**Prompt**
The output is the lines below from the one with "Image resolution: width=494" through the one with "Sort by the # Losses column header", both included, printed exactly and with no other line.

Records from a dataset:
========
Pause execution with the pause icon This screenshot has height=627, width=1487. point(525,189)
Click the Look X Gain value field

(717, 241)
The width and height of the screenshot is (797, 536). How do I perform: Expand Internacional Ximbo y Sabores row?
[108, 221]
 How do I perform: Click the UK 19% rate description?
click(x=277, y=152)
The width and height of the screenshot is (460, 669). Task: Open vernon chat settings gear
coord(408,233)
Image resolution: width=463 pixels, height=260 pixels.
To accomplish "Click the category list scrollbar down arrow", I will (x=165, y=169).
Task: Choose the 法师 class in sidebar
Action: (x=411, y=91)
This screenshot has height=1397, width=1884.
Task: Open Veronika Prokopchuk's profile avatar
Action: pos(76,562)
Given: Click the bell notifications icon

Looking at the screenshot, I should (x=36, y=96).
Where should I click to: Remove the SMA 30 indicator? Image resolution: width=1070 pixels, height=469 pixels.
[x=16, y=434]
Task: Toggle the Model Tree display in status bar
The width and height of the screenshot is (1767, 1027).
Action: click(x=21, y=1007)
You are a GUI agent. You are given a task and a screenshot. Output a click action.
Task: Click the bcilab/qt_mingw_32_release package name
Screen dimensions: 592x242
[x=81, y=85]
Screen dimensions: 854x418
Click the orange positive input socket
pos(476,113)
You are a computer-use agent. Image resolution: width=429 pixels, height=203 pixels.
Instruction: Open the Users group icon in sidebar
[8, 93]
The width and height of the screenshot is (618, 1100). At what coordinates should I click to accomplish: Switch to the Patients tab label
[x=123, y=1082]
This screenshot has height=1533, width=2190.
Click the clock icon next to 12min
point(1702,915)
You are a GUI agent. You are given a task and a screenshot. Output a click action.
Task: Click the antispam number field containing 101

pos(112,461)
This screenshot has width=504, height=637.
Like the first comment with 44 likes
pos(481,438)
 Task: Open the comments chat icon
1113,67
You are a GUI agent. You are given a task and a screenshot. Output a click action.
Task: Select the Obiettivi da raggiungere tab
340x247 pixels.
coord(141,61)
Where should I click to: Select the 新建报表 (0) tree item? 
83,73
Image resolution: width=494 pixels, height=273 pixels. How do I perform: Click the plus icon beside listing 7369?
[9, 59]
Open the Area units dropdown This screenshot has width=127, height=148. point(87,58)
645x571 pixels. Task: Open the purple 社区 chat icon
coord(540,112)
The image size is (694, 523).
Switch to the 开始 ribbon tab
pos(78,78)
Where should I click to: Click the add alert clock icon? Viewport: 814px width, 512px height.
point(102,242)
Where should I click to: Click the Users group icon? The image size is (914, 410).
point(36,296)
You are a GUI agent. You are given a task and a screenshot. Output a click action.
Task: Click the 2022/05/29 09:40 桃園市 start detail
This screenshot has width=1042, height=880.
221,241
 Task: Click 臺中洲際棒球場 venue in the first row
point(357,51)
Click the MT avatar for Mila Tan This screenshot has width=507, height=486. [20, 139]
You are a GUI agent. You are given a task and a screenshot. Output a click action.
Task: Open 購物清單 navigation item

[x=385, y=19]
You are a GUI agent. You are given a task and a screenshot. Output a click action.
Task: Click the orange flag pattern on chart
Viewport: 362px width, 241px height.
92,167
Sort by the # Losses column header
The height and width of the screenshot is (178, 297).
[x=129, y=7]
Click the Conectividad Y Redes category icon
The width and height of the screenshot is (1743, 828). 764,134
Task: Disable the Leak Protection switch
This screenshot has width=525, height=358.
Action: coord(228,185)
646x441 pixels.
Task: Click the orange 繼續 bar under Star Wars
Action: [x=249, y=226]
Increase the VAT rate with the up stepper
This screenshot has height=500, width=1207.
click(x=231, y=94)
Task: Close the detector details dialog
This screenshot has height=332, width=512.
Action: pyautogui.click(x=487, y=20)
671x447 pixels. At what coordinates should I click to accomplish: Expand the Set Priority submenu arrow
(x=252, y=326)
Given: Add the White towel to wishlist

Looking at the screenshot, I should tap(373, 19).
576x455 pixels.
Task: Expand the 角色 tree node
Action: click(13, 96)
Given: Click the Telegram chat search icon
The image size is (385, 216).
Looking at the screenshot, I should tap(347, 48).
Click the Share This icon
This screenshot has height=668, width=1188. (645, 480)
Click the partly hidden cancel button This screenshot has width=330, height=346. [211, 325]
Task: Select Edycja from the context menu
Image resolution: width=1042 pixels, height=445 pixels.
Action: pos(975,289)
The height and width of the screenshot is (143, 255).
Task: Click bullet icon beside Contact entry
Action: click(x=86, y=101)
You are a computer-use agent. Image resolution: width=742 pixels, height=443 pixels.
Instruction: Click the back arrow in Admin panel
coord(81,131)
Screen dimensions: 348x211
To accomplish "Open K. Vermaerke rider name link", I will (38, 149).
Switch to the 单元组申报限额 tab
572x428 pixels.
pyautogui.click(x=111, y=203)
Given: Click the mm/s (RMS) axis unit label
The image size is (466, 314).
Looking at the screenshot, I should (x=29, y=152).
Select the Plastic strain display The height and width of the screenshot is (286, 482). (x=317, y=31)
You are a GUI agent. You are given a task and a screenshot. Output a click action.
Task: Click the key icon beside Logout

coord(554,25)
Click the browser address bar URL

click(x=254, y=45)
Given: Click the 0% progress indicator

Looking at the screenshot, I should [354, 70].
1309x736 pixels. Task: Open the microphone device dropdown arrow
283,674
========
**Written solution**
Image resolution: width=494 pixels, height=273 pixels. How do I perform: Click the plus icon beside listing 7369?
[9, 59]
Open the Area units dropdown This screenshot has width=127, height=148. point(87,58)
645x571 pixels. Task: Open the purple 社区 chat icon
coord(540,112)
The image size is (694, 523).
Switch to the 开始 ribbon tab
pos(78,78)
Where should I click to: Click the add alert clock icon? Viewport: 814px width, 512px height.
point(102,242)
Where should I click to: Click the Users group icon? The image size is (914, 410).
point(36,296)
You are a GUI agent. You are given a task and a screenshot. Output a click action.
Task: Click the 2022/05/29 09:40 桃園市 start detail
This screenshot has width=1042, height=880.
221,241
 Task: Click 臺中洲際棒球場 venue in the first row
point(357,51)
Click the MT avatar for Mila Tan This screenshot has width=507, height=486. [20, 139]
You are a GUI agent. You are given a task and a screenshot. Output a click action.
Task: Open 購物清單 navigation item

[x=385, y=19]
You are a GUI agent. You are given a task and a screenshot. Output a click action.
Task: Click the orange flag pattern on chart
Viewport: 362px width, 241px height.
92,167
Sort by the # Losses column header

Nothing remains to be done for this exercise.